I use the air hammer to remove the flywheel just as MasterMech stated above - need to have the nut back off the crankshaft enough to stop the hammer from jumping out of the recess. Thank you for the kind offer of borrowing your puller KRed - I'll try my method tomorrow and if a few blows don't work, I may just ask you to borrow that puller - covering your mail expense of course! I'll post pics tomorrow of what the flywheel and key look like and see what you all think. Cheers!
By the way guys, assuming the flywheel is bad - figured I'd toss out a request for a possible used flywheel if anyone has a parts saw - if you do, let me know and we can talk price, etc. Thanks!
Yes, Adam it is an HVA puller. It is comprised of three parts a spanner that attaches to the flywheel, a bag of bolts of various lengths and sizes for all the flywheels and a central puller similar to a Stihl flywheel puller that presses against the end of the crank. The part numbers are: Spanner & Screws: 502 51 49-02 Spanner only: 502 51 49-01 Screws only: 502 51 54-01 Puller: 502 50 26-01 The puller can also be used with the worm wheel puller to remove the crank shaft mounted oil pump worm gear. Have a look at the attached file for all the factory tools. OH, and I'll have a look round for a 261/262 flywheel, I'm sure I've got one some where, part number is: 503 52 94-01.
Well, I do have one. Don't even think about new, they over $150! There are three on e-Bay right now 40, 89 and 159 dollars respectively.
Great KRed - I'm going out for a bit, but will post picks of my flywheel in a couple hours - from what I see, it looks fine, but I'll let you and others look. Still no start after realigning flywheel.

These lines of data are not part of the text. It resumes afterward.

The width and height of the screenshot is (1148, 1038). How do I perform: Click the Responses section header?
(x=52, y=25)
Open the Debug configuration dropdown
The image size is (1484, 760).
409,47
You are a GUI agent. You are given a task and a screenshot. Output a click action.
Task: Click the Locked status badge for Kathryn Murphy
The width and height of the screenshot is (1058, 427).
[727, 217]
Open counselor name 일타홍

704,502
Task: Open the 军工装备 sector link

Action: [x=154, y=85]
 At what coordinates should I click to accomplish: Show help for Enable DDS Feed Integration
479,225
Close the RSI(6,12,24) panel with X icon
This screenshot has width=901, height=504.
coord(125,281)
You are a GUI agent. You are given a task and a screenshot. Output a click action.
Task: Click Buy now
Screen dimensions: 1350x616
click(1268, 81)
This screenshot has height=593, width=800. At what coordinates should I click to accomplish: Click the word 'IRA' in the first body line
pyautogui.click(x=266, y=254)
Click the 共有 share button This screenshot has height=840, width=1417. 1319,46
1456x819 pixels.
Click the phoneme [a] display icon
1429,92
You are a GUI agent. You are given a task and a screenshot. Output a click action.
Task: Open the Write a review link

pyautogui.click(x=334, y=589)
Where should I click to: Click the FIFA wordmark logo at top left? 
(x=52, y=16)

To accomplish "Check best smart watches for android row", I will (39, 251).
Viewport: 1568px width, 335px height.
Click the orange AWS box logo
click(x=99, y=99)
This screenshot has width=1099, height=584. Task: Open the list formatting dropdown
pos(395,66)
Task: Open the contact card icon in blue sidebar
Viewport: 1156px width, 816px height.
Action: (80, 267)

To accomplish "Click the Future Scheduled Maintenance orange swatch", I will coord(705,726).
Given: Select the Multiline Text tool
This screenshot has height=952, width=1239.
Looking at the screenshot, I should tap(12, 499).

I'm getting stuck on this one - I'll be posting in a little while with pics and what I'm thinking. Thanks for checking on the flywheel! Cheers!
Okay - just got back with the pictures - here they are - tried to get good shots of the key way and key on the flywheel. From my view, all looks good with both the key way and the key. No obvious signs of shear or disforming of the key. So.....buttoned her back up and still no start. Not even a burp with a shot of carb cleaner in the cylinder. Always started pretty easy in the past (within the last week). Checked compression - 15opsi. Spark still strong as viewed with spark tester. New spark plug. Plug wet after cranking with choke on - seems to be getting plenty of fuel. Verified choke plate is closing. I haven't touched the carb settings since about 7 days ago when the saw was running well. Carb mounts are tight. All coil wires are attached well. No sign of bent crankshaft - no noticeable wobble and no rubbing of flywheel on coil. Spark screen clean. I haven't replaced fuel filter and line, and I'm sure the carb could use an overhaul - it's diaphragms are original to the saw - but to not get a sputter with either carb cleaner or a little mix in the cylinder or intake + wet plug + running well a week ago makes me think it's not fuel related. So.....good compression, good spark during test (but perhaps not firing in the saw?), and apparently good fuel (or at least my shots into the cylinder should have gave a brief start). I'll pull the muffler tomorrow and check the piston, but seems to pull over nicely - no strange noises, etc. Also, the strong snap back I was having during starts seems to be much less after reassembling the flywheel - but that might be a fluke - it's done that on and off since I've had the saw (about a year). Well - I'm running out of ideas - what do you all think? Thanks! I seem to be having a problem posting the pics - I'll try again in a minute. Cheers!
This is where I'd look next. I'd hook a gap-type tester to it and crank it with the plug installed. You seem to be covering you bases so this one is making me scratch my head too.
This was my thought too - I only have the tester that you use with the coil plug cap and ground to metal - I don't think that works with the plug in, but I've never tried. I'll have to check into this - it makes the most sense at this point. Thanks MM. Cheers!
Here is the spark tester I have - seems to always do fine, but I don't think I can check spark with the plug in the saw. The photo in the diagram seems to indicate you can check for spark with the saw running by attaching the ground clamp to the top of the spark plug, and doing the normal insert of the other end into the plug boot. Would that test for spark while I'm cranking? Thanks!
Ha! Okay, I took the saw back apart, so I'll put back together tomorrow and see if I can get spark with the plug installed and in-line with the tester. Hoping to figure this out soon - I love this saw - like having a sick kid. Cheers!
One other thought, do you have another coil you could try? My thought is that the 'trigger' section of the coil could be going bad. Current PN for the coil is 544 01 83-01
KRed - that was my next thought too - I don't have an extra coil for the saw, but I see some cheap aftermarket ones on eBay for about $15 shipped - might be worth picking one up to see if it solves the problem, then buy a better one if it does. We'll see - I've been cutting a lot so haven't had time today to work on it. Thanks for all of the suggestions! Cheers!
A 254/257 coil is the same part. Models 40, 45, 50, 51, 55, 61, 257, 261, 262, 266, 268, 272 all use the same coil!